Um diesen Effekt zu verstehen, muss man zwei Dinge wissen: Zum einen, dass der Wohnungsbau des ausgehenden 19. Jahrhunderts fast komplett in den Händen von vermögenden Grundstücksbesitzern und Investoren lag. Zum anderen, dass sich der Bau und Besitz von Immobilien in Zeiten der Inflation als überdurchschnittlich sichere Geldanlage erwies. Der Wert der Immobilien blieb in der Inflation zwischen 1914 und 1924 nämlich im Vergleich zu den rapide an Kaufkraft verlierenden Bargeld und Spareinlagen relativ stabil. Umgekehrt wurde der rapide schwindende Wert des Bargelds aber schnell zum Problem, wenn die Miete fällig wurde. Da Immobilienbesitz in Großstädten wie Berlin meist nur in den wohlhabenden Gesellschaftsschichten üblich war, vergrößerte sich so die Kluft zwischen armen und reichen Bevölkerungsschichten rasant. Aus dieser Erfahrung heraus gelten Haus- und Grundbesitz noch heute meist als die sicherste Geldanlage und werden oft auch als "Betongeld" bezeichnet.
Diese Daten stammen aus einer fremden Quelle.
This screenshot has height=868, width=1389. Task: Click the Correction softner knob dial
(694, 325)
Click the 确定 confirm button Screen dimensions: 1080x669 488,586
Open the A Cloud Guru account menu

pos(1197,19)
Ihre volle Wirkung entfaltete die Hauszinssteuer erst in der Kombination mit zwei weiteren Maßnahmen: erstens mit der Gründung von Wohnungsbau-Gesellschaften und zweitens mit der Einführung von Mindeststandards, die für alle durch die Steuer finanzierten Neubauprojekte galten. Der Grundgedanke war simpel: Gefördert wird nur, was auch gut ist. Und was gut ist, wird vorher vom Staat verbindlich festgelegt. Eine Finanzierung aus Erlösen der Hauszinssteuer kam nur den Bauprojekten zugute, die vorab festgelegte Anforderungen an Wohnungsgrößen und -grundrisse auch erfüllten.


Quelle: Schmidthuysen, Fritz. “Die Entwicklung der Wohnungsbauabgabe und des Geldentwertungsausgleichs bei bebauten Grundstücken (Hauszinssteuer) in Deutschland.” FinanzArchiv / Public Finance Analysis, vol. 45, no. 1, 1928, pp. 162–255. JSTOR, www.jstor.org/stable/40907713. Accessed 6 Jan. 2020.